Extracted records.
= = = =

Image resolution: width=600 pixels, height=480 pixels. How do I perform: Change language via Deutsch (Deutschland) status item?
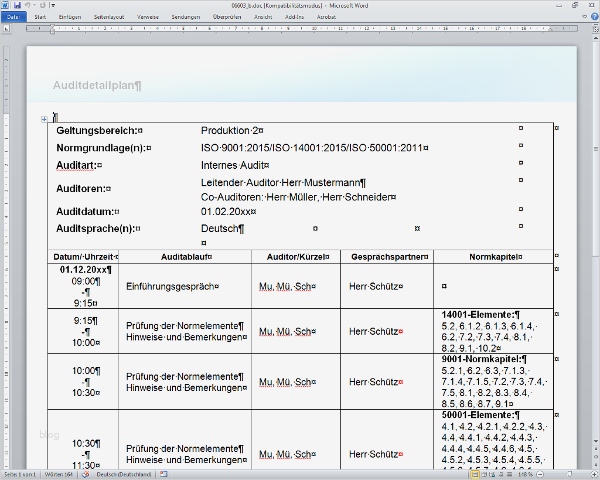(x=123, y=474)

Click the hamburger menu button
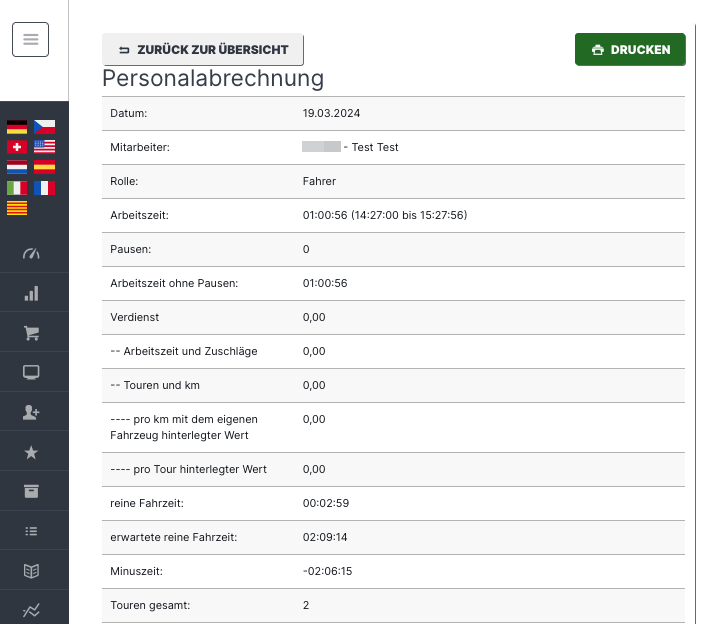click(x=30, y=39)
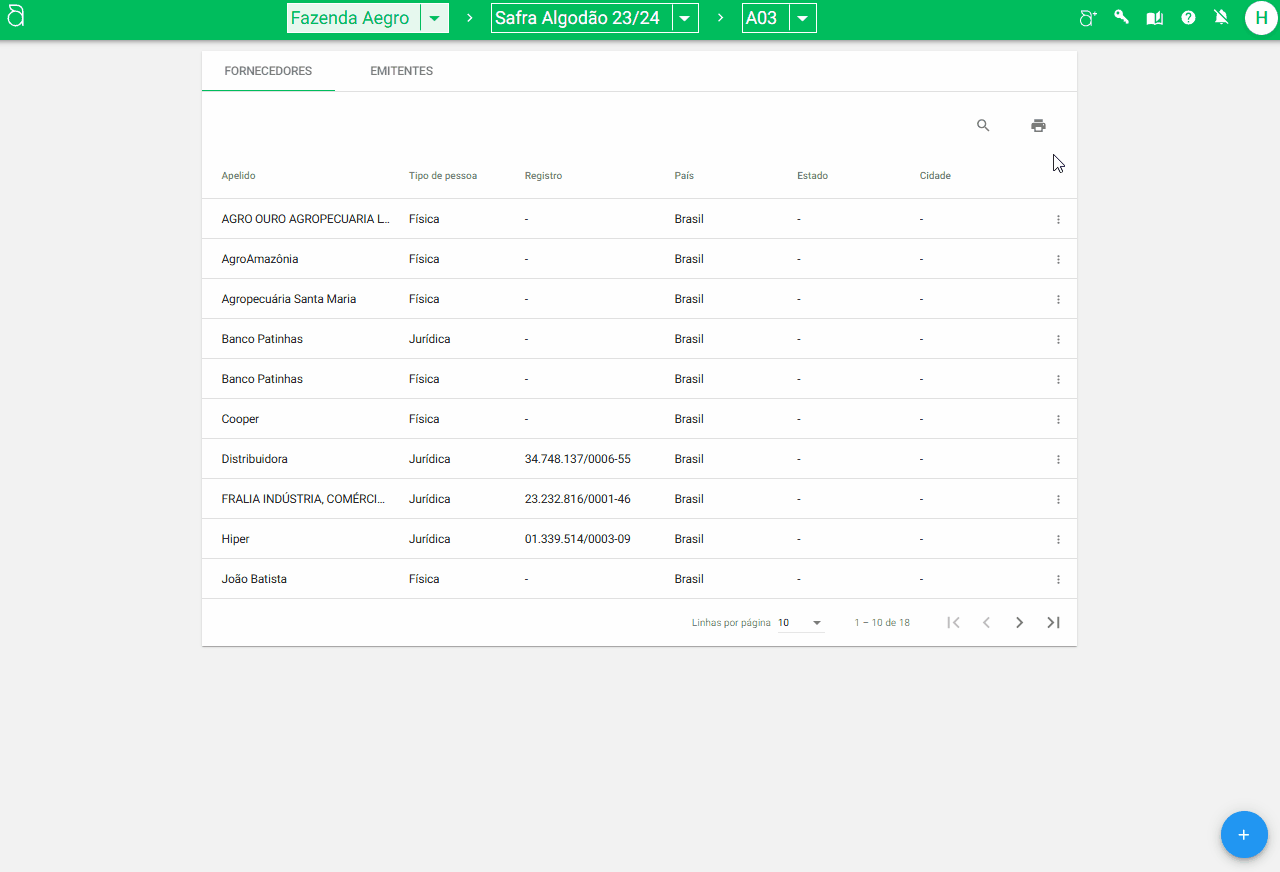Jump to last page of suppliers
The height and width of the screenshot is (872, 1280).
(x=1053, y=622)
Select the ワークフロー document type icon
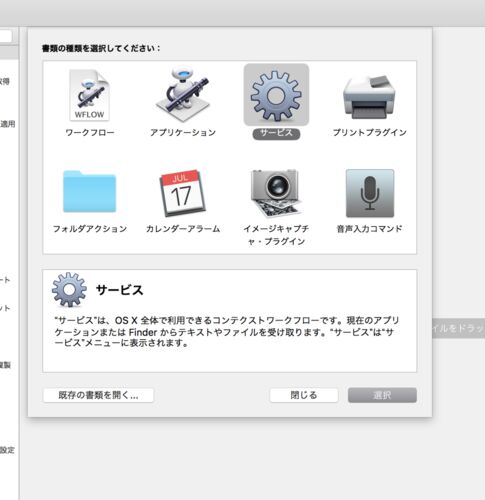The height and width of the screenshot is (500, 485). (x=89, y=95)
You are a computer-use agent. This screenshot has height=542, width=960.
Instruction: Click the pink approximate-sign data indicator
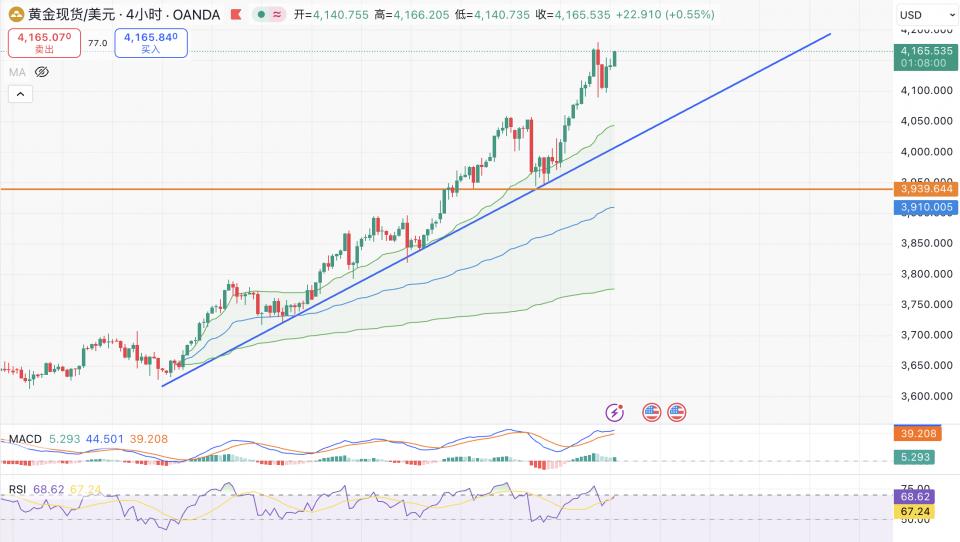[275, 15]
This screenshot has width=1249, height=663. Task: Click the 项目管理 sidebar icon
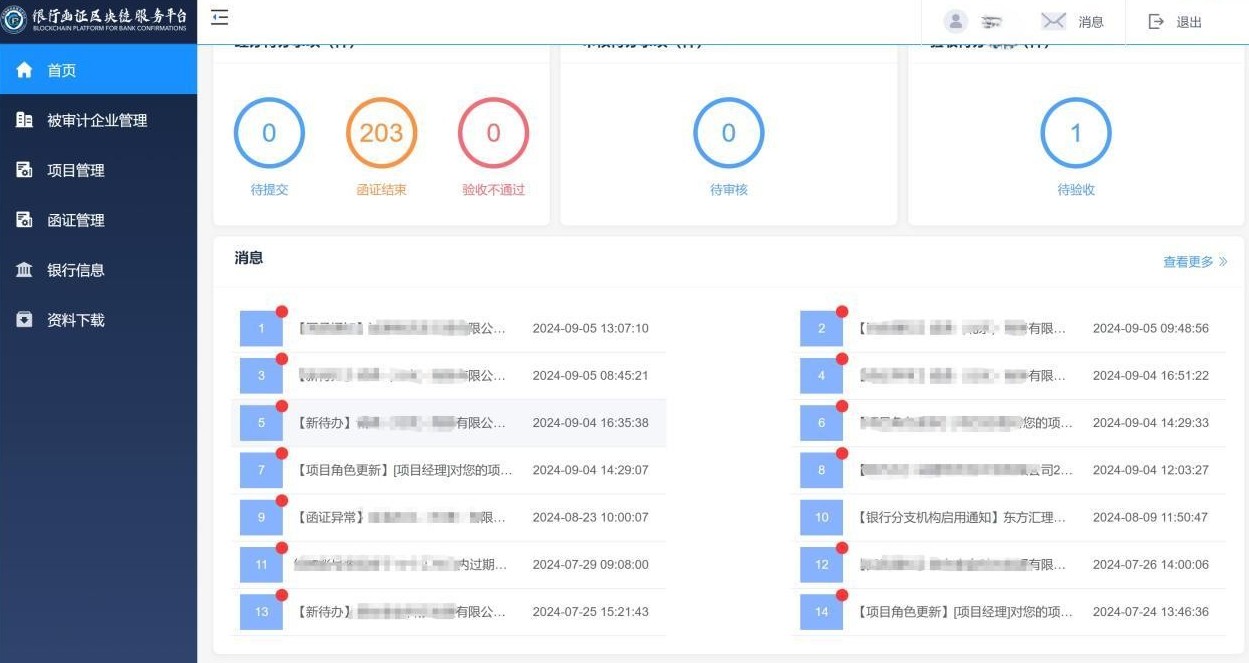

= = = =

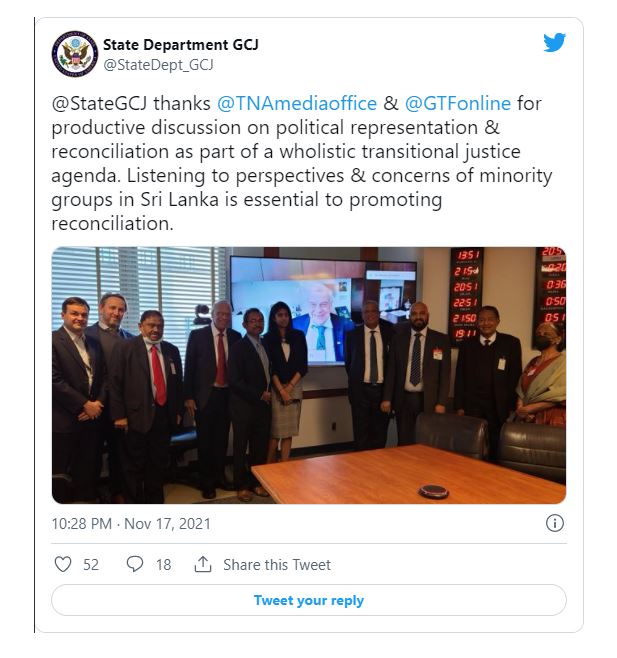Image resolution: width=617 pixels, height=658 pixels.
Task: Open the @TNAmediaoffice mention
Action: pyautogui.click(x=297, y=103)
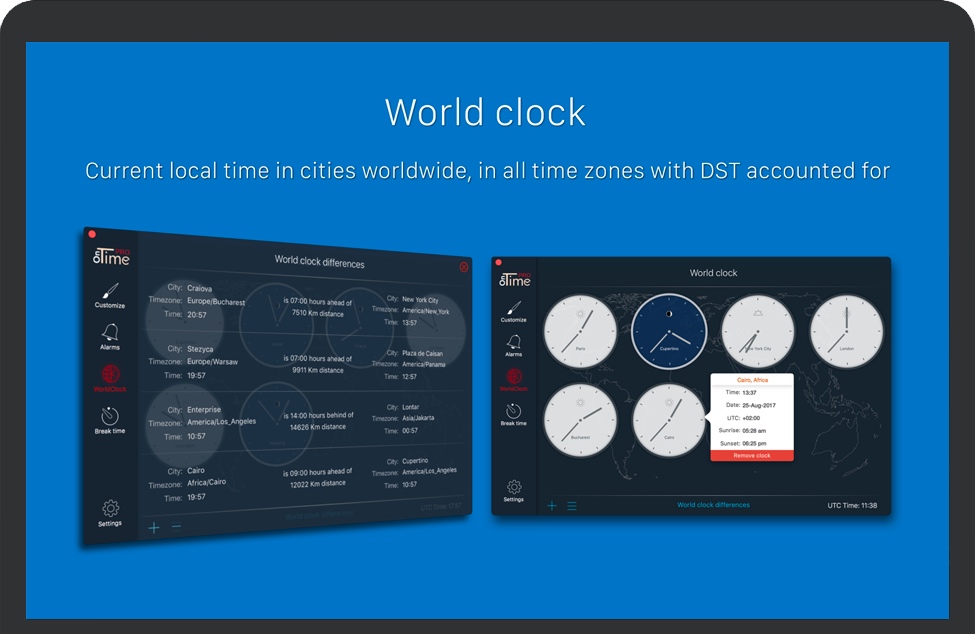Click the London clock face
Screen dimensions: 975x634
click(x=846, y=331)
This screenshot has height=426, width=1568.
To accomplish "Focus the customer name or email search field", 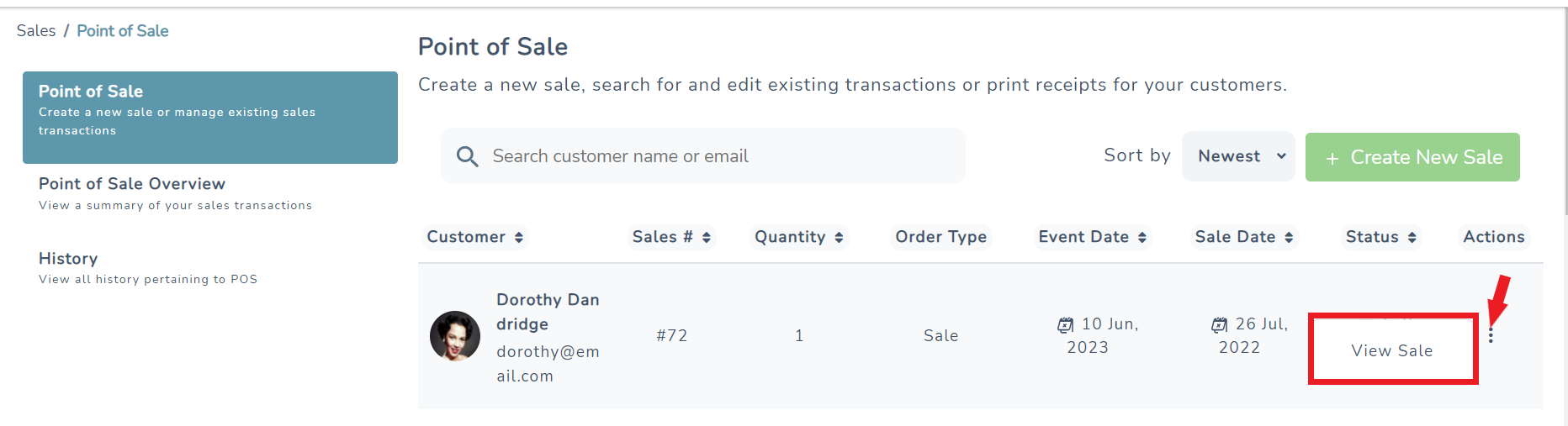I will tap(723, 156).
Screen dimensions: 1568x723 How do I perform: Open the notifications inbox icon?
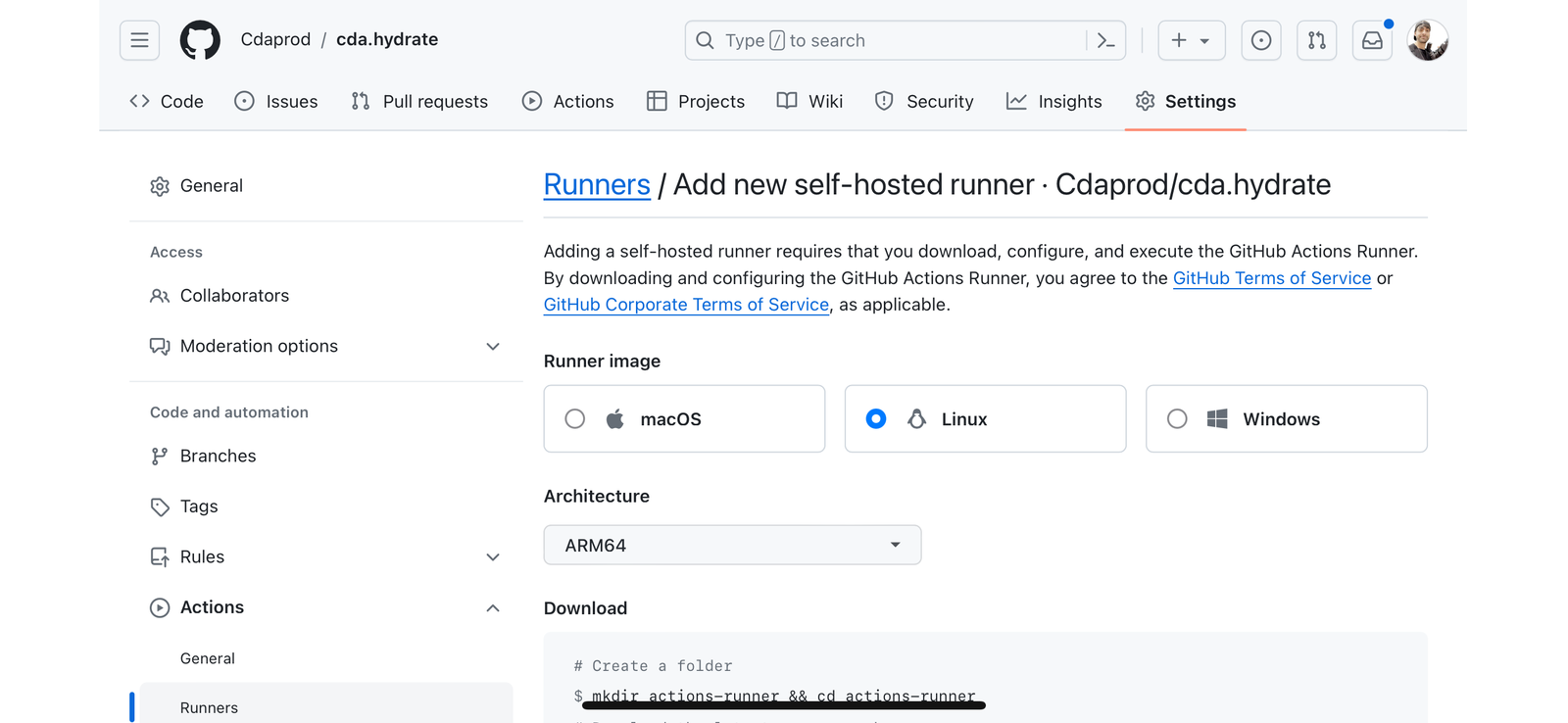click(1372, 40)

= = = =

Work item.
Above are the records; return the lines in them from the one with "Image resolution: width=600" to the one with "This screenshot has width=1249, height=663.", inclusive, exactly and without images.

Solved exercise.
Image resolution: width=600 pixels, height=480 pixels. How do I perform: Change language via Deutsch (Deutschland) status item?
(x=123, y=474)

Click the hamburger menu button
click(x=30, y=39)
Jump to last page of suppliers
The height and width of the screenshot is (872, 1280).
(x=1053, y=622)
Select the ワークフロー document type icon
The height and width of the screenshot is (500, 485). (x=89, y=95)
You are a computer-use agent. This screenshot has height=542, width=960.
Instruction: Click the pink approximate-sign data indicator
[275, 15]
This screenshot has width=1249, height=663. Task: Click the 项目管理 sidebar icon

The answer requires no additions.